Description
Tender, golden scallops served over a bed of pasta tossed in a bright lemon butter sauce.
Ingredients
Scale
For the Crust:
- 1 lb large sea scallops, patted dry
- 8 oz linguine or spaghetti
- 4 tbsp unsalted butter, divided
- 2 cloves garlic, minced
- Zest and juice of 1 lemon
- 1/4 cup fresh parsley, chopped
- Salt and black pepper to taste
- 2 tbsp olive oil
Instructions
1. Prepare the Crust:
- Bring a large pot of salted water to a boil and cook pasta according to package directions. Reserve 1/4 cup pasta water before draining.
- Season scallops with salt and pepper. Heat olive oil in a large skillet over medium-high heat. Add scallops and sear for 2-3 minutes per side until golden. Remove and set aside.

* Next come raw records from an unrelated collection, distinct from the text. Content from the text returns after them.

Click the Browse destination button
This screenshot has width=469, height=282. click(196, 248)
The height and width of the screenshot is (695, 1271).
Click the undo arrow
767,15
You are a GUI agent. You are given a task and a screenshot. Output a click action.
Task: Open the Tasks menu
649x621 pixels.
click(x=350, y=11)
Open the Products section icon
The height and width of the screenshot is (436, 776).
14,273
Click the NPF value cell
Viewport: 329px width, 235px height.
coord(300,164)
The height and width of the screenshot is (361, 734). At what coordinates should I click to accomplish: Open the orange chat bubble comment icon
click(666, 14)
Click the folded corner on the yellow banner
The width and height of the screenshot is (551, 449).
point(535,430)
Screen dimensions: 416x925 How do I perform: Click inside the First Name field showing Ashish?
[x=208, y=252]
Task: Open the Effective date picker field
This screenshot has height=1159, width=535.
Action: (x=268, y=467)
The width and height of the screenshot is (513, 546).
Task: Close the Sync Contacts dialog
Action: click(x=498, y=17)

- Reduce heat to medium. Add 2 tbsp butter and garlic to the skillet, sauté until fragrant (about 1 minute). Stir in lemon zest, lemon juice, and remaining butter until melted.
- Add drained pasta to the skillet along with reserved pasta water. Toss to coat, then stir in parsley. Season with salt and pepper.
- Divide pasta among plates, top with scallops, and serve immediately.
Notes
You can customize the seasonings to taste.